Collected data entries
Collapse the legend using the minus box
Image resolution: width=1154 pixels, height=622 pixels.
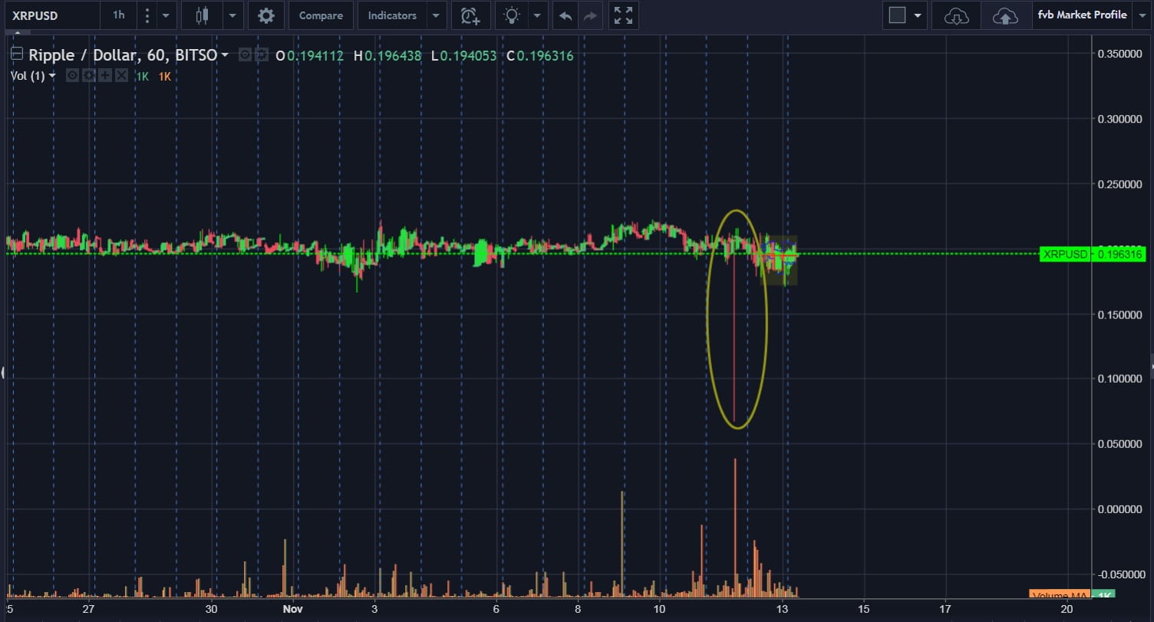[17, 54]
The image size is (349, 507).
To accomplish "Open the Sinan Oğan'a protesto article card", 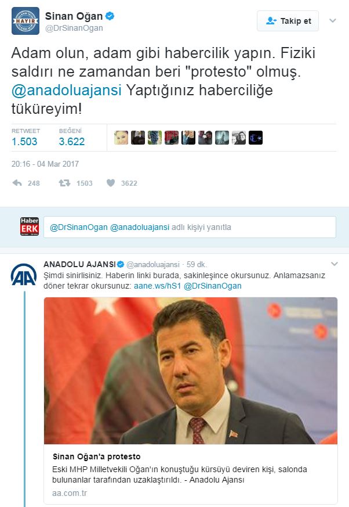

### ABOUT THIS TASK
Repeat the entries exactly and keep the pictures out of the copy.

### RESULT OF THIS TASK
Collapse the legend using the minus box
Image resolution: width=1154 pixels, height=622 pixels.
[17, 54]
The image size is (349, 507).
To accomplish "Open the Sinan Oğan'a protesto article card", 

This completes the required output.